I consider it a singular plan of the fates that human cultivation and refinement should today be concentrated, as it were, in the two extremes of our continent, in Europe and in Tschina (as they call it), which adorns the Orient as Europe does the opposite edge of the earth. Perhaps Supreme Providence has ordained such an arrangement, so that as the most cultivated and distant peoples stretch out their arms to each other.

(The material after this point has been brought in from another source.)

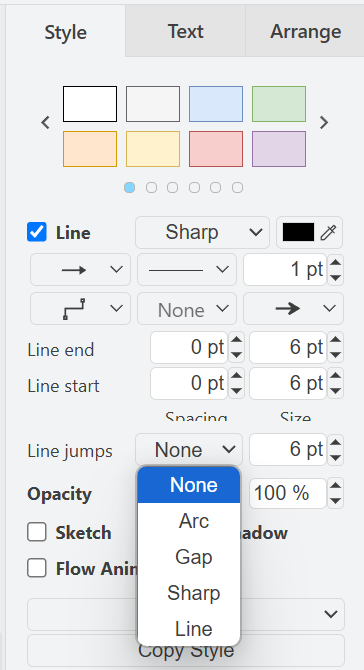The height and width of the screenshot is (670, 364).
Task: Open the waypoint routing style picker
Action: pos(80,309)
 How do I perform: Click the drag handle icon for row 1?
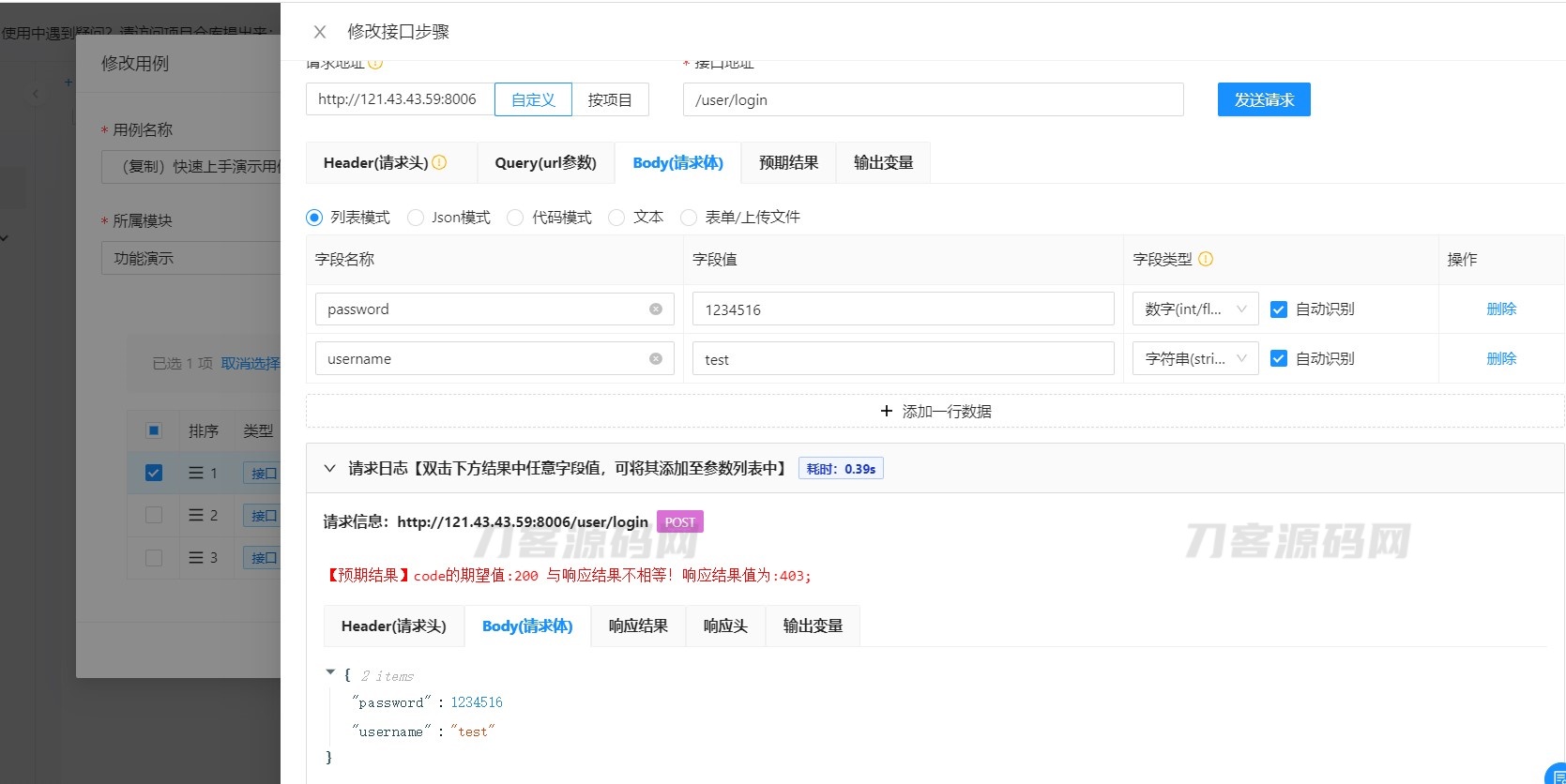(x=196, y=473)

–Gottfried Wilhelm Leibniz,
Foreword to the Novissima Sinica, 1697/1699


In Ninth Heaven invites the visitors on a journey through the early European Baroque and late Chinese Ming/early Qing eras. Time, space, and gravity dissolve in an immersive experience in which vestiges of the past open onto a timeless horizon of cultural exchange. The audience experiences a virtual world that reflects (on) issues of identity, conformity, and transition, thus encouraging to question the notions of center and periphery, the familiar, and the unfamiliar, cultural exclusion and integration. Enclosed by the media body as if it were a third skin, the users/visitors explore an imaginary world based on historic facts by performatively creating their own audio-visual avenues into the narrative space.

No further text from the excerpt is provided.